In 2015, those “sailing in a new direction” to escape poverty and the effects of climate change find the world shrinking away from them. My novella takes place in a near-future New Zealand in which refugee boats are met by Navy torpedoes and any who survive must run a desperate gauntlet to make it safely ashore. When political parties that have traditionally welcomed immigrants find it politically expedient to change their tune, the seeds of such a Landfall are all too easy to see.

Win A Copy Of My New Novella “Landfall”

I’m very happy to say that my novella Landfall has been published today by Paper Road Press as the fifth in their Shortcuts series of novellas, and is now available from Amazon for $2.99. It’s had its first review, too, by Lee Murray, and I think it sums up the story very nicely:
In Landfall, by Tim Jones, a survivor reaches the far flung shores of New Zealand, where xenophobia is the order of the day.
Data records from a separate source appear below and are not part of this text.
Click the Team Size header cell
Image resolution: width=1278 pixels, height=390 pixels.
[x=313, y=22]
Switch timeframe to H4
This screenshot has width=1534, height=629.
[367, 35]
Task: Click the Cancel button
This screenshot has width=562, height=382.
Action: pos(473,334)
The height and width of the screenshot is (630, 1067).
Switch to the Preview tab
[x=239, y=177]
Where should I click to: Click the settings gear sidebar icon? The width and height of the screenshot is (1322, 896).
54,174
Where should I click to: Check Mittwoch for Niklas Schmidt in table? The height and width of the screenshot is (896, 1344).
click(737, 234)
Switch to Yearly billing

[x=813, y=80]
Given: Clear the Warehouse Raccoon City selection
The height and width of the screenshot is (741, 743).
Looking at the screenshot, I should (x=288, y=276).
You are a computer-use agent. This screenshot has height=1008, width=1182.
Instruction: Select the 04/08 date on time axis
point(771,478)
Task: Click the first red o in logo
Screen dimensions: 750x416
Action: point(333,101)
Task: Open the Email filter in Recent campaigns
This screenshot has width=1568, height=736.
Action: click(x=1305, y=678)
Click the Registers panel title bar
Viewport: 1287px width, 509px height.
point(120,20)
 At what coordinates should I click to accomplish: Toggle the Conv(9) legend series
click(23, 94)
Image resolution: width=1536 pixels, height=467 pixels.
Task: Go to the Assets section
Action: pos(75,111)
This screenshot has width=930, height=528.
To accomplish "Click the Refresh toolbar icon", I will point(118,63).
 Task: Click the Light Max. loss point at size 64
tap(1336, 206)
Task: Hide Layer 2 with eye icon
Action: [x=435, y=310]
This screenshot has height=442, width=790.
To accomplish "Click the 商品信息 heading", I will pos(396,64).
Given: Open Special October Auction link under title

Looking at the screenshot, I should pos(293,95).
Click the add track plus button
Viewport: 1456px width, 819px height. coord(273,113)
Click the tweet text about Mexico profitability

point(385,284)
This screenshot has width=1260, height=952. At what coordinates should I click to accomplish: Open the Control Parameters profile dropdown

A commentary on racial tension and the impacts of socialisation, this novella hit home for me in the light of current anti-Chinese rhetoric regarding foreign investment in New Zealand property. History, it seems, likes to repeat itself, and this dystopian future cuts close to the bone. With his typical raw and poetic prose, and a highly topical theme, this is a must-read for all New Zealanders.
Landfall is available in .mobi format for the Kindle and will also be available for the Kobo.
How to win a copy of Landfall
By commenting on this blog post, or by responding on my Twitter or Facebook accounts, tell me the answer to this question:
Which famous New Zealand poem does the title of Landfall refer to?
I’ll select the winning entry on Monday 3 August from those received and will ask the winner for their email address so their copy can be delivered. All correct entries will be considered.
I’m very happy with Landfall – I hope you’ll like it too!